Hey developers I’m having an issue with any webpage that involves the learning curriculum. The pages for learn, curriculum, etc. will fully load on the browser but nothing appears on the page other than the links at the top and bottom. Also, the top right corner that usually has the menu is just in a perpetual loading animation with no icons to click. This error happened right after submitting a challenge. From what I can tell all other links on the website like support, shop, opensource, etc. all seem to be working. Thanks for all that you do and hopefully this gets resolved.
Posted my own version of this but up-voting yours; having the exact same problem.
Hi @atmpepe, thanks for reporting this.
Could you give us more details about your setup? What browser are you using and what version is it? Also, are you running any ad blockers or other extensions that adjust the CORS settings of the page?
We may be having cache invalidation issues with each new release.

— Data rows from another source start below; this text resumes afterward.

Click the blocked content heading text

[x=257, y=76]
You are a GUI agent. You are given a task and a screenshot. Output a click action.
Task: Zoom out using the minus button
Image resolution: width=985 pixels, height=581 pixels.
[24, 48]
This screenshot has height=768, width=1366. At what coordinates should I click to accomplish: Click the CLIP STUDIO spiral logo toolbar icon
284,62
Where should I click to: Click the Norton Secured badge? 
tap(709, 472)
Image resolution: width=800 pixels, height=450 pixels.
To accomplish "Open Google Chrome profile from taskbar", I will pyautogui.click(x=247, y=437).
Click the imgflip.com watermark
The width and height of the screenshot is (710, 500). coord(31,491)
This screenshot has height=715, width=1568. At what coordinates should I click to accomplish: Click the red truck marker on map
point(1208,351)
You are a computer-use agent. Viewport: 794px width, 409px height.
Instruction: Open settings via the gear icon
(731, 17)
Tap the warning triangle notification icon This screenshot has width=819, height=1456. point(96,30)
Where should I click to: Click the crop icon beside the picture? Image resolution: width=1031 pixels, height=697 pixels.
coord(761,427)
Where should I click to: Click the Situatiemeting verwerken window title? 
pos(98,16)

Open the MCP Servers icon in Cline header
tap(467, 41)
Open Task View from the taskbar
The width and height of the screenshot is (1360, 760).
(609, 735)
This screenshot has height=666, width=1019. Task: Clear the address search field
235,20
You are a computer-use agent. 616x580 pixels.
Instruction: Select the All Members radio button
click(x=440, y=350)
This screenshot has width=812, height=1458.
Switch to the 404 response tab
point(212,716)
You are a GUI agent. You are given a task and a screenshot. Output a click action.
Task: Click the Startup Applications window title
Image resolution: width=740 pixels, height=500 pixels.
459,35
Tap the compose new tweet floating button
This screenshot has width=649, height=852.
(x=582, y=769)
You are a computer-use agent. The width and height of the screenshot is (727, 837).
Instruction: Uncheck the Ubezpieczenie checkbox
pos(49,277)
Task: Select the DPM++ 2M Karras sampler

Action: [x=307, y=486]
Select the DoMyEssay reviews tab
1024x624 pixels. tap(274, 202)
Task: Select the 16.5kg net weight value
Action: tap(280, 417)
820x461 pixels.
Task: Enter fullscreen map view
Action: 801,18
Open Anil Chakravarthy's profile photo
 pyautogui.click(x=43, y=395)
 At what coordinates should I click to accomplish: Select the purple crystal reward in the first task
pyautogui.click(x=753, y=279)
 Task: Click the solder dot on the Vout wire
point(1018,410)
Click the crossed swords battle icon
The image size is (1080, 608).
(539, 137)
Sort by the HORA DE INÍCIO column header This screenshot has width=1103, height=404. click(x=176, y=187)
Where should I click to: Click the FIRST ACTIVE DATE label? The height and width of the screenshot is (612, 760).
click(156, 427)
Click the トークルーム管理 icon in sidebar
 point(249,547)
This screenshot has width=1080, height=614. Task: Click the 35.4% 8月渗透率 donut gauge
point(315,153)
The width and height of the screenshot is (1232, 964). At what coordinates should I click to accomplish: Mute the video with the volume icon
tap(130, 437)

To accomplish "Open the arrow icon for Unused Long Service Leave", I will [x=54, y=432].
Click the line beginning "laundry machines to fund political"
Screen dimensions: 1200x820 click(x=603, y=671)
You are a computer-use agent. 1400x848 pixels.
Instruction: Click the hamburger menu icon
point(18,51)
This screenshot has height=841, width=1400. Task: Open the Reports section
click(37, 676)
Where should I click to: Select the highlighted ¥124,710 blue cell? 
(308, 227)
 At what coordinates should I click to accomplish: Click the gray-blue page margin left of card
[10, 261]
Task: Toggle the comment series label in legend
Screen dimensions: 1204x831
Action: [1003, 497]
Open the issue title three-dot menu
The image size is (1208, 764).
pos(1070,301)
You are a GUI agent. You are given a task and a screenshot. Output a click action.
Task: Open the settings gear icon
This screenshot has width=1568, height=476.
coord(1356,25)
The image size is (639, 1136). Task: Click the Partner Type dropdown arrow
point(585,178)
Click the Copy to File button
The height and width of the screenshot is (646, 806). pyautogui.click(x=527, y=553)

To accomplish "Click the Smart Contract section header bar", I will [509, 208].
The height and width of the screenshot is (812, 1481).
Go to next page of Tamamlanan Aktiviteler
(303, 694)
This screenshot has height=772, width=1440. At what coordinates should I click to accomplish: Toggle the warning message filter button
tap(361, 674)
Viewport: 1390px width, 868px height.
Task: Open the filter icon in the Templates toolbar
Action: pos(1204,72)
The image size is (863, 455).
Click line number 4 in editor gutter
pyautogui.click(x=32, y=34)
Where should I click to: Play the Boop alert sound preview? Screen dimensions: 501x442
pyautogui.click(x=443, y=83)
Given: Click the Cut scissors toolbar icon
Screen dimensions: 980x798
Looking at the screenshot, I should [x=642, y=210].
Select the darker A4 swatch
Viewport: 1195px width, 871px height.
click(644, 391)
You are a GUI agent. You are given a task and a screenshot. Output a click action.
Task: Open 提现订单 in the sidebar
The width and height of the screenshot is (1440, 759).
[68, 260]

I will elaborate for everyone to have context because we like to be transparent with all things, at least to our incredible volunteers.
This issue is one of those seemingly innocent ones that will affect everyone on the team and the users. This class of problems comes with doing things at scale. While we can test for such things ahead of time with some chaos engineering, we are a small team with several competing priorities.
So, here is how it all works:
Each “step”, more commonly known as a challenge, is a new route/page in the client application. Think of it as a small building block of the application. Our tooling takes care of “chunking” & packaging all these bits into tiny bundles. As we rebuild and release a new version, we have to invalidate the older versions of these bundles. This has been working more or less OK. All of the above comes with the tooling we use. Although, we had to dial it in over time for the best experience between getting things out seamlessly and the user receiving updates.
So why are we seeing this problem (re-emerge)?
Users no longer need to wait a few minutes between steps/challenges as before. They need to load the next route/bit more often because each step takes just a few tens of seconds on average. We have thousands of folks working on the curriculum at any given moment. When a new version goes online, and an older version gets invalidated in the middle of someone navigating, we will hit the bug.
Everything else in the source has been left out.